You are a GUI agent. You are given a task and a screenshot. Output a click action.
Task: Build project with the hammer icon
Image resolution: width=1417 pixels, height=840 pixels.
* * *
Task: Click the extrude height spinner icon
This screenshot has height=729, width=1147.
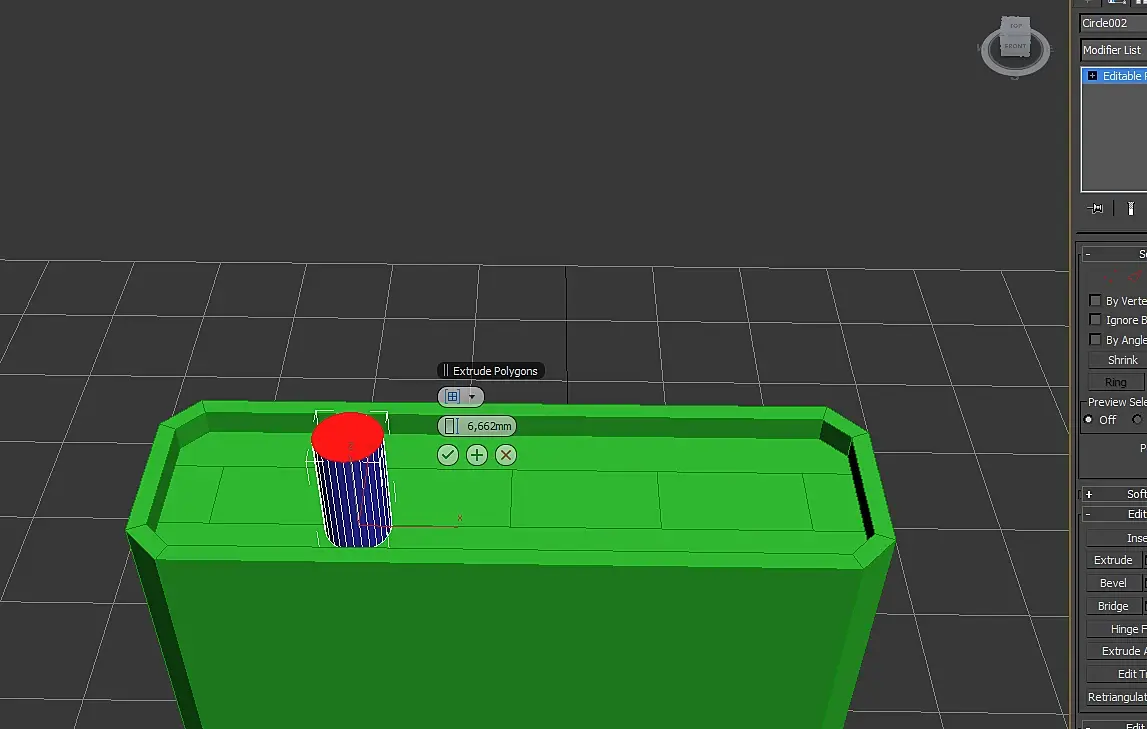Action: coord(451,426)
--
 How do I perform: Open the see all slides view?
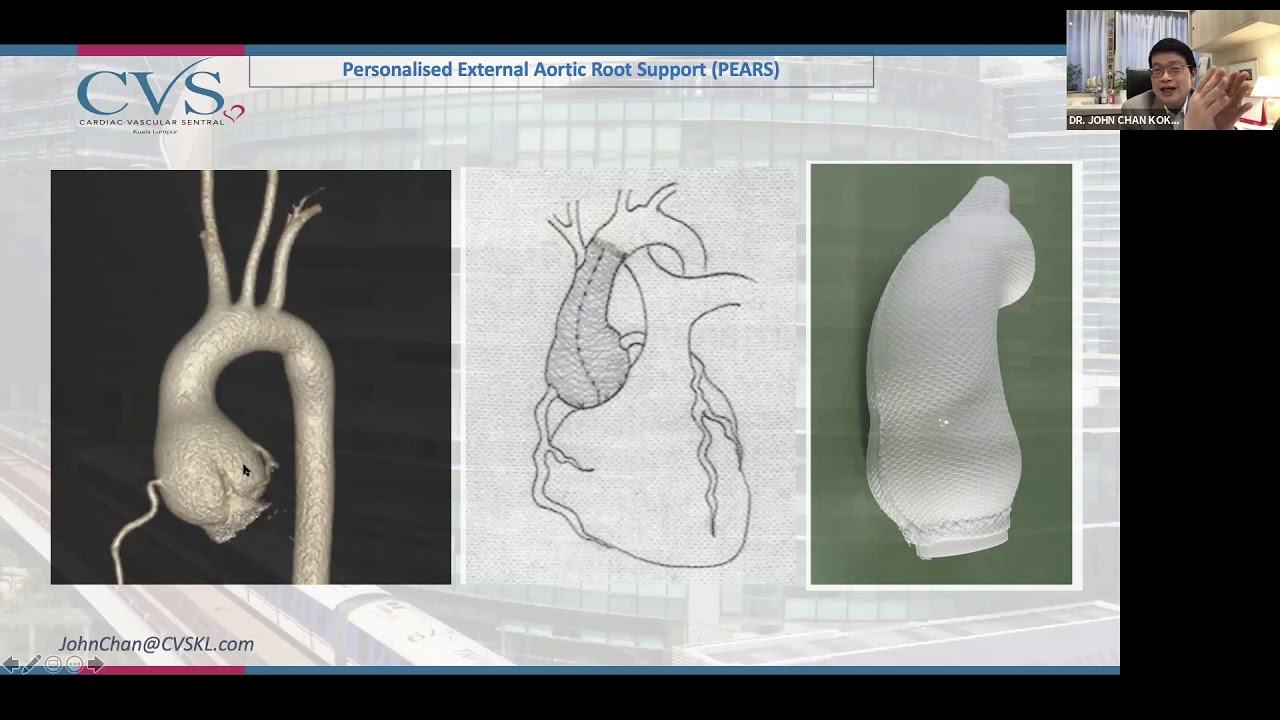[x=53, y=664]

### WHAT YOU SHOULD DO
From the rows above, copy each line that contains the string "height". Treat uppercase and lowercase as different.

### ANSWER TO THIS EXERCISE
Image resolution: width=1417 pixels, height=840 pixels.
Task: Click the extrude height spinner icon
This screenshot has height=729, width=1147.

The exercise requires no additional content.